THA BLUE HERB(ザ・ブルーハーブ)の徹底解説まとめ

THA BLUE HERB(ザ・ブルーハーブ)とは、1997年に北海道札幌で結成されたヒップホップグループ。1998年に1stアルバム『STILLING, STILL DREAMING』をリリースし、精力的なライブ活動で全国各地に熱狂的なファンベースを築いてきた。自身のレーベルである「THA BLUE HERB RECORDINGS」を運営し、メンバー個々でもソロ活動を行っている。特徴的なトラックとMC、練りに練られたリリックで、従来のヒップホップとは一線を画す存在として常に注目を集めている。

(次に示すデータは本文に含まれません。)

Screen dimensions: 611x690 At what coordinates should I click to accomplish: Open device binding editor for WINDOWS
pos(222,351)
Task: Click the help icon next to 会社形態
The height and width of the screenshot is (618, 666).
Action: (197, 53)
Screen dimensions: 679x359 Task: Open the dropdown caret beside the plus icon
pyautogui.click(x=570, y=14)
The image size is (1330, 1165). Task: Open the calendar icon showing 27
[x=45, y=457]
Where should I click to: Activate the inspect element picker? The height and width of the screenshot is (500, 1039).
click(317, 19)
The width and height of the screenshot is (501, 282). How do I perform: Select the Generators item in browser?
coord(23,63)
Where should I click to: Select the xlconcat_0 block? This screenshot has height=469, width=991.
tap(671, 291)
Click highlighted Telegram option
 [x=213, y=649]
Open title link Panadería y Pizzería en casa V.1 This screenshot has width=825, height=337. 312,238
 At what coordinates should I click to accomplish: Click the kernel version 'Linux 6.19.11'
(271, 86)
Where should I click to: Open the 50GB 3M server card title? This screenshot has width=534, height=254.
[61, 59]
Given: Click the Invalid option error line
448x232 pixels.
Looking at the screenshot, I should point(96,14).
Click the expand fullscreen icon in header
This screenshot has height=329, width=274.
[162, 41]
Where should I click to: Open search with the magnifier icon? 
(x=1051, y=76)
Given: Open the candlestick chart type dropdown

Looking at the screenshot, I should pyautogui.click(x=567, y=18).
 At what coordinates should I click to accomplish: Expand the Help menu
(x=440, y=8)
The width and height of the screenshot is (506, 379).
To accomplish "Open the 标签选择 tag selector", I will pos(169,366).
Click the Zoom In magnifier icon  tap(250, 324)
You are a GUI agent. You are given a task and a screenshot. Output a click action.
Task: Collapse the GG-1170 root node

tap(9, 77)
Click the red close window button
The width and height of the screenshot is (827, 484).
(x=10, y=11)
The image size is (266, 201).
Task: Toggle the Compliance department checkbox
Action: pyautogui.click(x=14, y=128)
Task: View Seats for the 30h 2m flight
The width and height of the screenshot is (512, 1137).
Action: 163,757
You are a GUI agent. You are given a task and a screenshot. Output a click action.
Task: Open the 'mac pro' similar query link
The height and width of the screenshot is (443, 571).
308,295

静かでありながらも力強い希望が宿る、内省的で壮大なアンセム。困難な時代における祈りや決意が、魂を揺さぶる言葉と音像で表現されている。2011年に発生した未曾有の大災害、東日本大震災やそれによる原発事故を題材にした曲である。MVはリリースと同時に発表した訳ではなく、実際に彼らが東北の地を訪れてライブをし、目で見て、耳で聞いたものを映像化している。
リリックも含めてサウンドはどこか枯れていて、言葉の一つ一つを大事にしていることがよく分かるものとなっている。

Ame Ni Mo Makez

宮沢賢治の詩「雨ニモマケズ」をモチーフに、逆境に立ち向かう人間の精神性を、力強くも叙情的なサウンドで描いた壮大なヒップホップ賛歌。

路上

実際にネパールを訪れたBOSS THE MCが、自身の目で見た現地の現実を綴って完成した楽曲。残酷な現実を鋭く見つめる視点が胸に刺さる。
カトマンズの夜を題材にし、路上で薬物を売る青年の生活と世界を書いたリアリティのあるリリックが印象的。

智慧の輪

哲学的な問いかけと、困難な状況を切り開くための思索を巡らせた、深い洞察に満ち溢れている楽曲。タイトなビートに乗せた言葉の数々がリスナーの耳に残る。中毒性が高い一曲でもある。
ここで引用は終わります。